• DATA FOR THIS TASK:
::::::

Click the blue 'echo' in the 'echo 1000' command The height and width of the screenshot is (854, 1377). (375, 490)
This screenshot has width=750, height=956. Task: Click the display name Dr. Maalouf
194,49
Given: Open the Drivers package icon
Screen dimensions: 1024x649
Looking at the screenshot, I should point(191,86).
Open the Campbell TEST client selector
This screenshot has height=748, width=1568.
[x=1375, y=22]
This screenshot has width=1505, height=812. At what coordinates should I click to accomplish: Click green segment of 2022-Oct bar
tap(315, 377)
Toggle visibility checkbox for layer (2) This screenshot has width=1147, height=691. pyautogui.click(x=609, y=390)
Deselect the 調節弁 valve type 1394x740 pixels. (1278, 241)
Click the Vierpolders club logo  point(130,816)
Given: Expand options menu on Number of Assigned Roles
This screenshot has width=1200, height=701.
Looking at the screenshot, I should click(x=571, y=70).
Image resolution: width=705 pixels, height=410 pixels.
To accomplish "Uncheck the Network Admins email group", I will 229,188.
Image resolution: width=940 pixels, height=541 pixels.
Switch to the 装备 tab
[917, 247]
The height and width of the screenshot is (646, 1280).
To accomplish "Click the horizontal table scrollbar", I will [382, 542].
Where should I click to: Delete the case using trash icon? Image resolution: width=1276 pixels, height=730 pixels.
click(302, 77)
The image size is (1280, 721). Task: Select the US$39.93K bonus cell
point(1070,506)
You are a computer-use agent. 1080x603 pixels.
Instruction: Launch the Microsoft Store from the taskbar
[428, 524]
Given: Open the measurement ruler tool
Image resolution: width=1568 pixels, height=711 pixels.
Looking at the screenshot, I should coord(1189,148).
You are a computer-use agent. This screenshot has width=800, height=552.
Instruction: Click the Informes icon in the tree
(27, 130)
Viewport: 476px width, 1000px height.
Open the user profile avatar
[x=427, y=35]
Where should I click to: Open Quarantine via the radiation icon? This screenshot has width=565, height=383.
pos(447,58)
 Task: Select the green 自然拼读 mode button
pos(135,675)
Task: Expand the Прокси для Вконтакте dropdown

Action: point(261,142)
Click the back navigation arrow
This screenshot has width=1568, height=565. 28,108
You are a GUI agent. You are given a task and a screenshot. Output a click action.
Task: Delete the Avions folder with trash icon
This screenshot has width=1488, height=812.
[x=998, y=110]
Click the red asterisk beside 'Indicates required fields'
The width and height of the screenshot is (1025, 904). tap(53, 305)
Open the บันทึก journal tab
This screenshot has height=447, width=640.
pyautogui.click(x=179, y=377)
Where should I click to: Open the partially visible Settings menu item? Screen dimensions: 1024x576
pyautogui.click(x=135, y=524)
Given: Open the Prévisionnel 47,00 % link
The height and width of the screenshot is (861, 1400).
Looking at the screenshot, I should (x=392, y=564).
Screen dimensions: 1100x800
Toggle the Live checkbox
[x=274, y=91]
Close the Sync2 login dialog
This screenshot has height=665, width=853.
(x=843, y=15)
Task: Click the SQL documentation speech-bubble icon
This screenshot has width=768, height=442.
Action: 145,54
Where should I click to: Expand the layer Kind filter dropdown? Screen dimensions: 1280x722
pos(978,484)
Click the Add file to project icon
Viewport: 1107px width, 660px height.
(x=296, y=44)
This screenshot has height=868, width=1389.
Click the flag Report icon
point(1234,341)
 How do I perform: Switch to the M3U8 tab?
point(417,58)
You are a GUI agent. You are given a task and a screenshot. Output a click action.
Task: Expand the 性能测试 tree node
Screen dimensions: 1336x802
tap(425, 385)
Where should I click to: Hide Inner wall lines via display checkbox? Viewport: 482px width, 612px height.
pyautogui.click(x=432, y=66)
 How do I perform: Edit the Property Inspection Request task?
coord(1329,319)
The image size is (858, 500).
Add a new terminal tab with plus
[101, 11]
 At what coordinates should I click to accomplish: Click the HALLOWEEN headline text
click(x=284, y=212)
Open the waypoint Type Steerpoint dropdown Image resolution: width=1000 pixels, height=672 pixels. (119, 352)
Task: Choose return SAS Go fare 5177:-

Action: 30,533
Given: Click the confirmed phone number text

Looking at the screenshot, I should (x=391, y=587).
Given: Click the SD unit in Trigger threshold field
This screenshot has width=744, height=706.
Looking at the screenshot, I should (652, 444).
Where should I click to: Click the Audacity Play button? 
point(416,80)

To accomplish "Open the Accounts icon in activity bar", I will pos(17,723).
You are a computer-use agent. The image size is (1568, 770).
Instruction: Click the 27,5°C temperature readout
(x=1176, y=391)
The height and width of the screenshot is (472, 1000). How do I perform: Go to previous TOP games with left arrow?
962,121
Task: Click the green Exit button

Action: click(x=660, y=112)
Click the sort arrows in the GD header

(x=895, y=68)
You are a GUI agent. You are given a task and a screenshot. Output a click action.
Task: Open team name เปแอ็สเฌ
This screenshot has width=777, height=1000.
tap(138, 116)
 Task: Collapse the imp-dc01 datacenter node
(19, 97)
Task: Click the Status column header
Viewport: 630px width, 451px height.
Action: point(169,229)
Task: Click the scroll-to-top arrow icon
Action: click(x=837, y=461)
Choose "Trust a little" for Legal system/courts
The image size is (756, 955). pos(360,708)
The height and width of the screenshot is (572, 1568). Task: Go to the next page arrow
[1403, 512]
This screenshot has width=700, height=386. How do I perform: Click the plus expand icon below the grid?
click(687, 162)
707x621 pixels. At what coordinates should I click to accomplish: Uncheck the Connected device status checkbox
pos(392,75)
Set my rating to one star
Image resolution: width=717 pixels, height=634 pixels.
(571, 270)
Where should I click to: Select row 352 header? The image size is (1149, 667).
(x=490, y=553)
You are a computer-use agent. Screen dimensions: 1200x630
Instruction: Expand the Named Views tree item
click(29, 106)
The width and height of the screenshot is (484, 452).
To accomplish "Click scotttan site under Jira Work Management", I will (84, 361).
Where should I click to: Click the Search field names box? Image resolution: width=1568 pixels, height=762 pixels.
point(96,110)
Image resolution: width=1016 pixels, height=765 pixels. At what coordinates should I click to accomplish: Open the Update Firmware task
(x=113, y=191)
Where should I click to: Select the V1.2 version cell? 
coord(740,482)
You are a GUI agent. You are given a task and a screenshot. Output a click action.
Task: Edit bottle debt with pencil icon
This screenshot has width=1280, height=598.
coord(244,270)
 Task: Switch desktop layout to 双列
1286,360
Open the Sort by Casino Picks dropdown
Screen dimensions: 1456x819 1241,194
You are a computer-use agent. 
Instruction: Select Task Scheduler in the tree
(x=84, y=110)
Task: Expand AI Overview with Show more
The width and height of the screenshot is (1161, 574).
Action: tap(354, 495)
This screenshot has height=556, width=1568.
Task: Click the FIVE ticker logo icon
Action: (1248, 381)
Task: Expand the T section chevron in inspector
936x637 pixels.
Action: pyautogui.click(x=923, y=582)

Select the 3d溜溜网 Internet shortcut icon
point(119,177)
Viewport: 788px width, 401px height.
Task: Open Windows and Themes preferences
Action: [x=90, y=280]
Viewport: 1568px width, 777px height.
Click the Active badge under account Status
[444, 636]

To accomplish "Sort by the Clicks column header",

::::::

• WORK REQUEST: Search the data for "will". Copy every matching line.

• RESULT:
To accomplish "Uncheck the Network Admins email group", I will 229,188.
To accomplish "Click the horizontal table scrollbar", I will [382, 542].
To accomplish "Open the Accounts icon in activity bar", I will pos(17,723).
To accomplish "Click scotttan site under Jira Work Management", I will (84, 361).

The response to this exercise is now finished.